• Arbeitsauftrag 1
Gib aus dem Dokumentabschnitt die Passage von „Ein Bahnhof als“ bis „hier im Faktencheck.“ wortgetreu wieder.
• Arbeitsauftrag 2
Welche Sendung lässt laut Dokumentabschnitt Aussagen und Behauptungen von Experten bewerten?
• Arbeitsauftrag 3
Nenne alle Fragesätze im Dokumentabschnitt, wobei jeder wiederholte Fragesatz nur einmal aufgeführt wird.

• Dokumentabschnitt
# # # # # # #

Die Schande von Köln – was sind die Konsequenzen?

Die Schande von Köln – was sind die Konsequenzen?

Ein Bahnhof als Falle, Frauen Opfer mutmaßlich von Arabern und Nord-Afrikanern. Die Skandalnacht von Köln, ein Schock für Deutschland: Wie ehrlich wird die Aufarbeitung? Was sind die Folgen für die Asylpolitik der Regierung und die Willkommenskultur im Land?

Eine Talkshow ist turbulent. Auch in 75 Minuten bleibt oft keine Zeit, Aussagen oder Einschätzungen der Gäste gründlich zu prüfen. Deshalb hakt "hart aber fair" nach und lässt einige Aussagen und Behauptungen von Experten bewerten. Die Antworten gibt es hier im Faktencheck.

# # # # # # #

• Quellenmaterial
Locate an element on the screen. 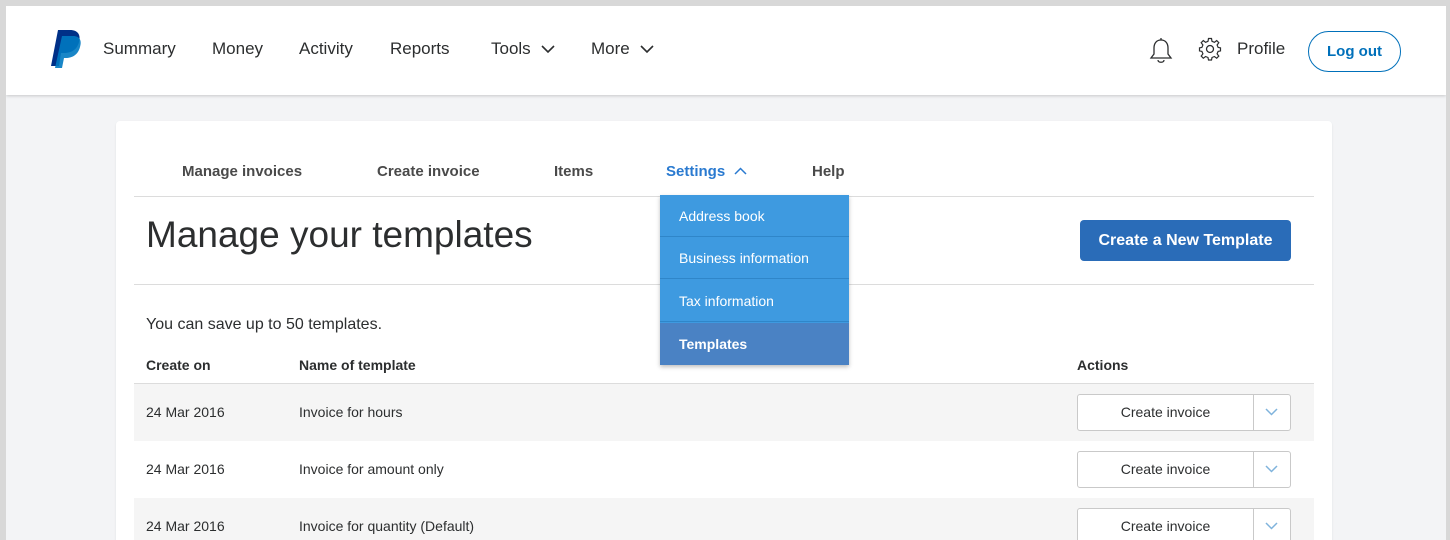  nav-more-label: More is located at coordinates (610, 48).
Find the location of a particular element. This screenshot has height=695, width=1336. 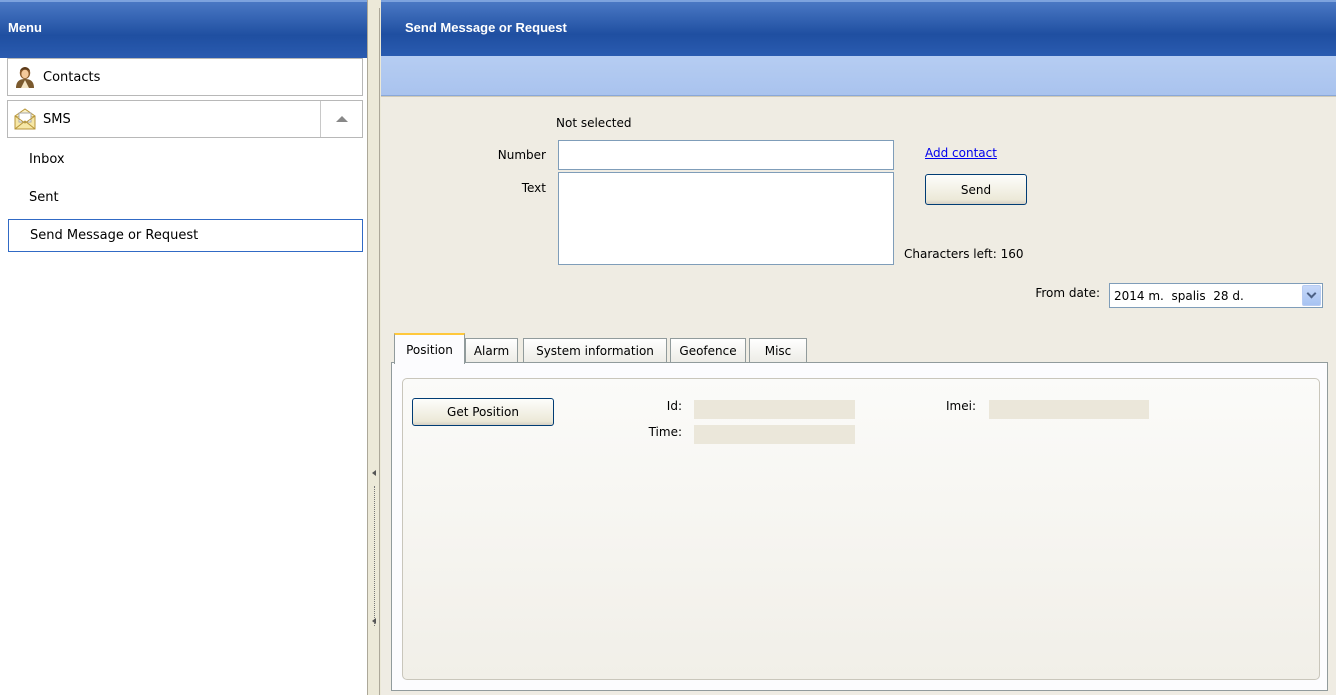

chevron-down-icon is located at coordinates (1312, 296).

# # # # # # #

• Erwartete Antwort 1
Ein Bahnhof als Falle, Frauen Opfer mutmaßlich von Arabern und Nord-Afrikanern. Die Skandalnacht von Köln, ein Schock für Deutschland: Wie ehrlich wird die Aufarbeitung? Was sind die Folgen für die Asylpolitik der Regierung und die Willkommenskultur im Land?

Eine Talkshow ist turbulent. Auch in 75 Minuten bleibt oft keine Zeit, Aussagen oder Einschätzungen der Gäste gründlich zu prüfen. Deshalb hakt "hart aber fair" nach und lässt einige Aussagen und Behauptungen von Experten bewerten. Die Antworten gibt es hier im Faktencheck.

• Erwartete Antwort 2
„hart aber fair“

• Erwartete Antwort 3
- Die Schande von Köln – was sind die Konsequenzen?
- Wie ehrlich wird die Aufarbeitung?
- Was sind die Folgen für die Asylpolitik der Regierung und die Willkommenskultur im Land?